LovTap-Vp16 was inserted into the MCS in front of a CMV promoter and followed by a poly A tail. The vector also contains resistance to hygromycin.

[http://products.invitrogen.com/ivgn/product/V79020 pcDNA3.1 + ]

  • NFAT response vector: pGL4.30 - EGFP


We cloned in EGFP to replace luciferase in the original vector. This vector contains contains EGFP in front of an NFAT promoter and resistance to hygromycin.

[http://www.promega.com/resources/protocols/product-information-sheets/a/pgl430-vector-protocol/ pgl4.3]

  • LovTap readout vector: Pcep4-TRP-DsRead

A TRP promoter and DsRed were cloned into the MCS. The constitutive promoter was also removed. This plasmid has hygromycin resistance.

[ http://products.invitrogen.com/ivgn/product/V04450 Pcep4]

Future Work

Characterizing and troubleshooting the activating characteristics of the LovTAP-VP16 protein should be a priority in getting the simple switch system to work. It's still not clear whether or not it is localized in the nucleus and properly binds DNA with the additional VP16 promoter domain.

A nuclear exctract with western blotting or immunofluorescence techniques could be used to localise the protein.

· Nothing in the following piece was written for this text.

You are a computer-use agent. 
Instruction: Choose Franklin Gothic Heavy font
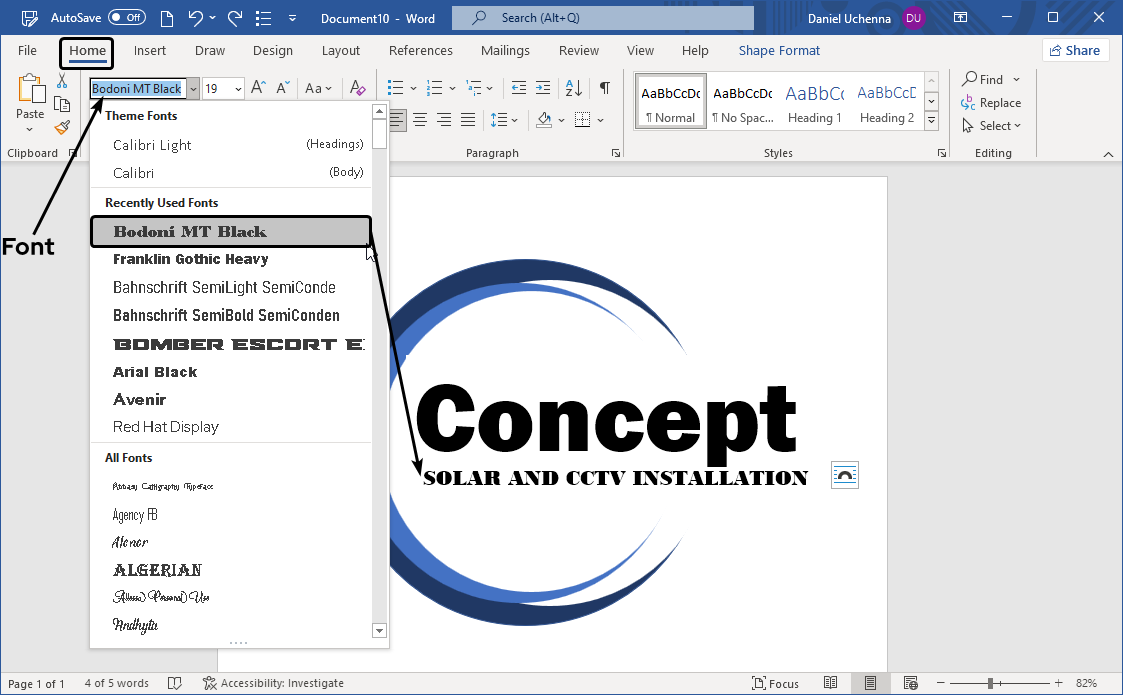191,259
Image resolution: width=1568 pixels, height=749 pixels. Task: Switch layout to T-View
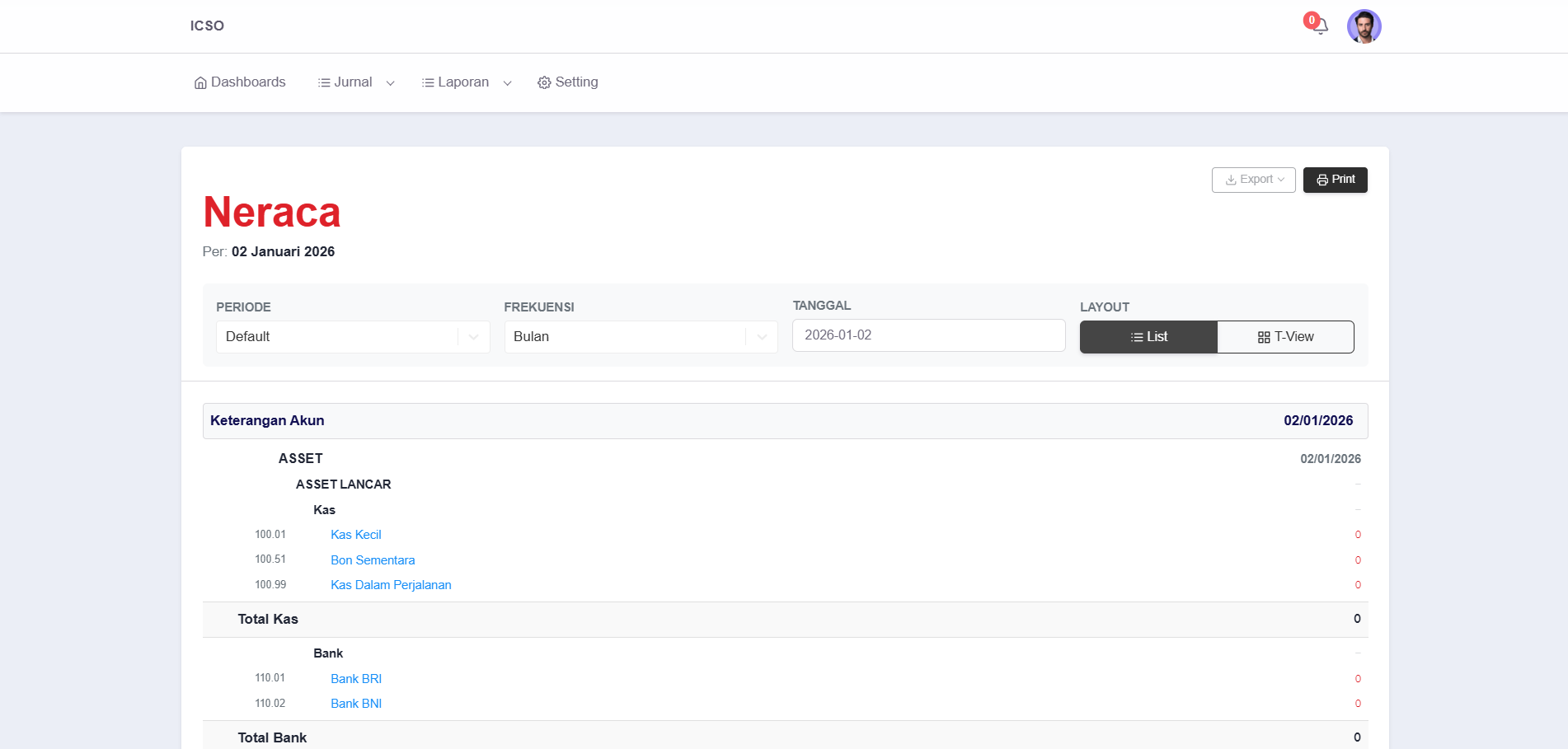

If the localisation of the protein isn't correct the nuclear localisation signal might need modification.

A Chromatin immunoprecipitation assay could be used to verify the binding characteristics of th LovTAP protein in the case where it is localised in the nucleus but still doesnt work.

Lastly, if the protein can bind DNA and is localized in the nuclues, a different promoter/linker combination could be used instead of VP16 to initiate transcription.

Other verions of LovTAP which respond better to light have also been characterized by Strickland et al.

[http://www.nature.com/nmeth/journal/v7/n8/full/nmeth.1473.html Improvement of Lov domain based photoswitches]

By using an improved version of the protein with a more dynamic response to light we could improve the DNA binding response to light and activation of trancsription.

Lastly, the creation of stable cell lines for each of our expression systems would make sense for a longer term project. The original experiment conducted by Fussenneger et al. used antibiotic resistance to select cells that had well integrated the transfected DNA. With a homogenous population of cells it is easier to characterize the efficiency of the system being used.

With our transient expression experiment for both switches we had heterogenous populations of cells. The efficiency of our transfections were around 30% and each cell integrated our vectors at different places in their genomes. The constitutive levels of LovTAP-VP16 or melanopsin proteins as well as the accesibility of the readout and promoter on the genome varied within the population of transfected cells.

It could be that our proteins behave the way we would like them to in a few cells among the many that were transfect but that most of the time integration of the transfected DNA is poor and expression levels are too low.